▶ **Exercise input**:
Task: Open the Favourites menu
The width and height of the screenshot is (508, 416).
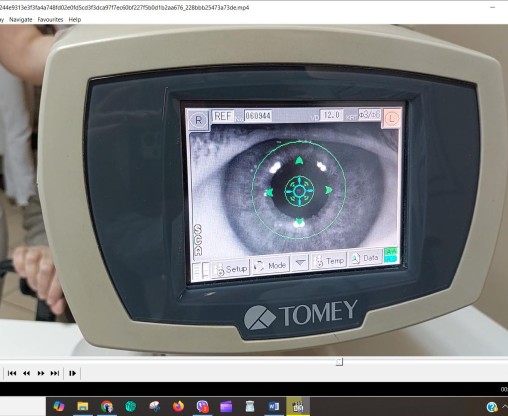Action: click(x=50, y=20)
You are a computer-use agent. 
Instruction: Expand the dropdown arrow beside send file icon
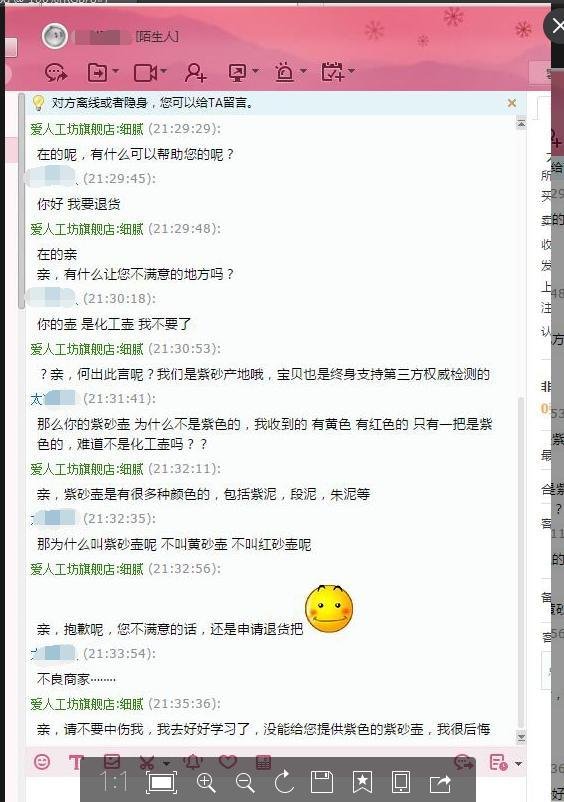[116, 71]
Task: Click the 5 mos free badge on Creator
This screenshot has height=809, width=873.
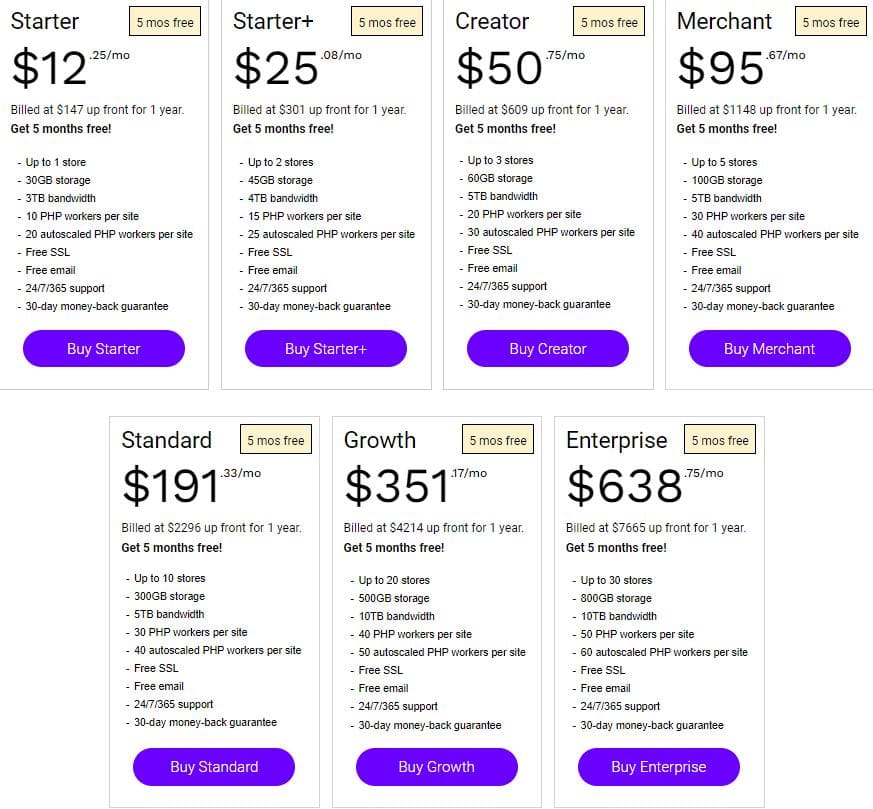Action: coord(608,21)
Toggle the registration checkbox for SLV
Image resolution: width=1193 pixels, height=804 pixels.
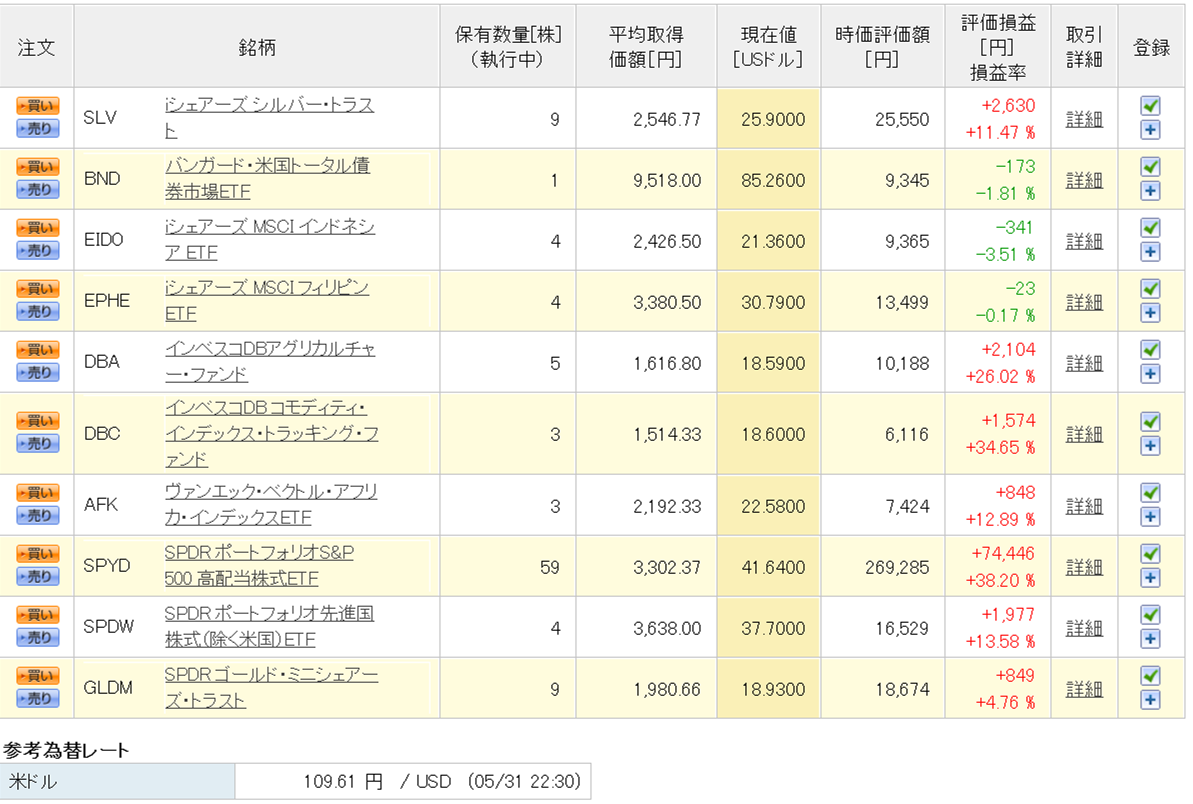pos(1150,106)

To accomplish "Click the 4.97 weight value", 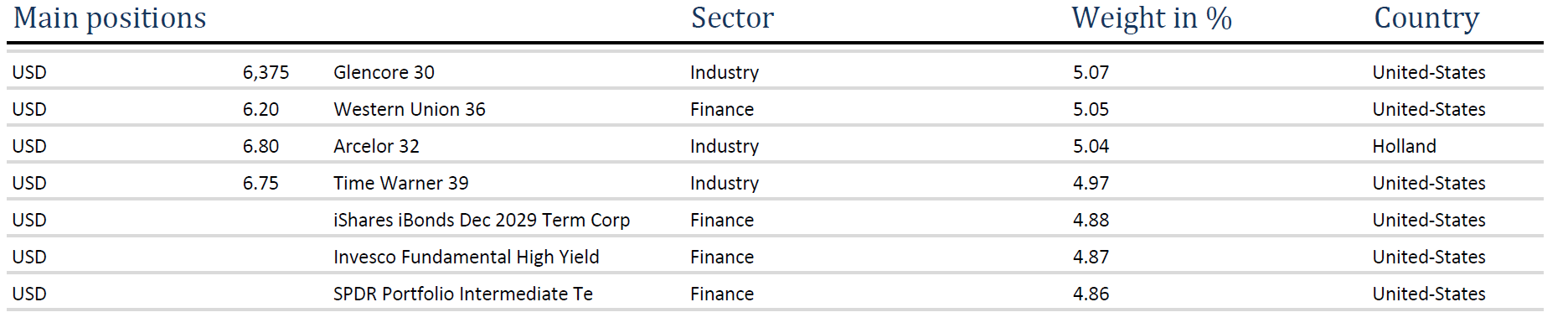I will pos(1091,184).
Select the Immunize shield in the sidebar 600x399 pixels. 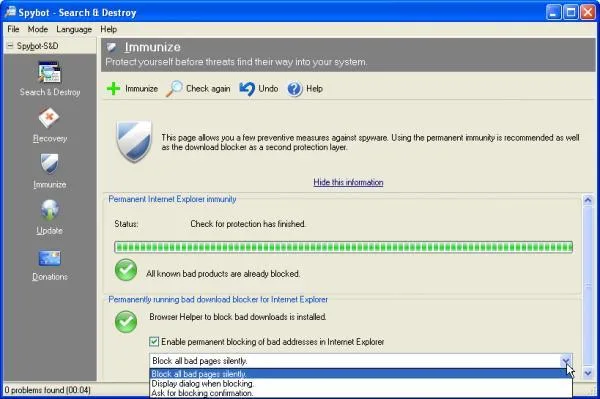(49, 164)
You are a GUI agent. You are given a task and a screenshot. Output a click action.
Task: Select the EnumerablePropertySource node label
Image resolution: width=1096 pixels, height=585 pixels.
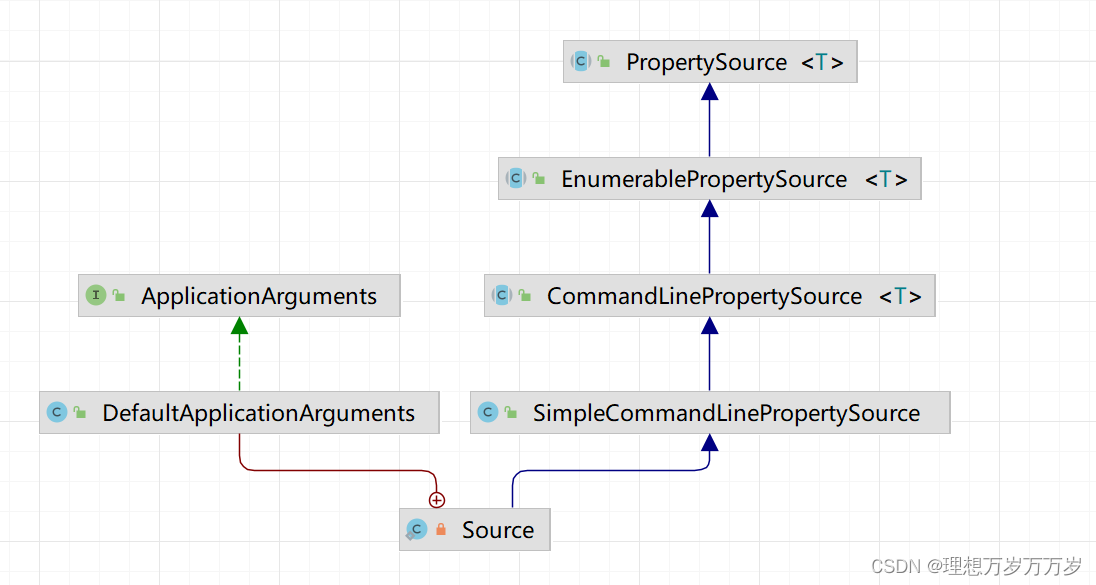704,180
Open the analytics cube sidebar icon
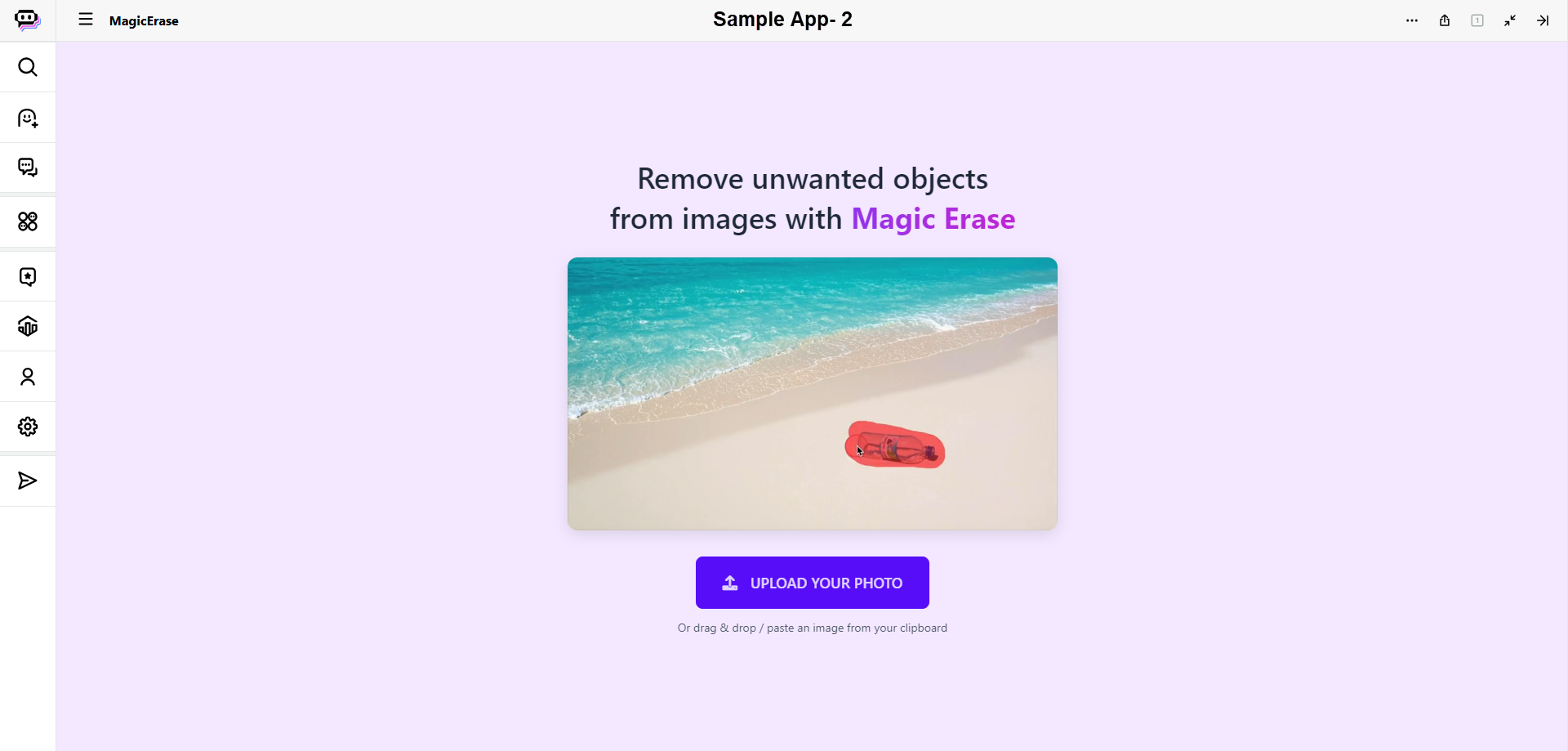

▶ **Exercise goal**: Would you transcribe exactly, and only, the lines from the one containing "Task: Select the" through the last line of the records above, both included, leaving out the pictures?

▶ **Output for this exercise**:
Task: Select the EnumerablePropertySource node label
Image resolution: width=1096 pixels, height=585 pixels.
704,180
Open the analytics cube sidebar icon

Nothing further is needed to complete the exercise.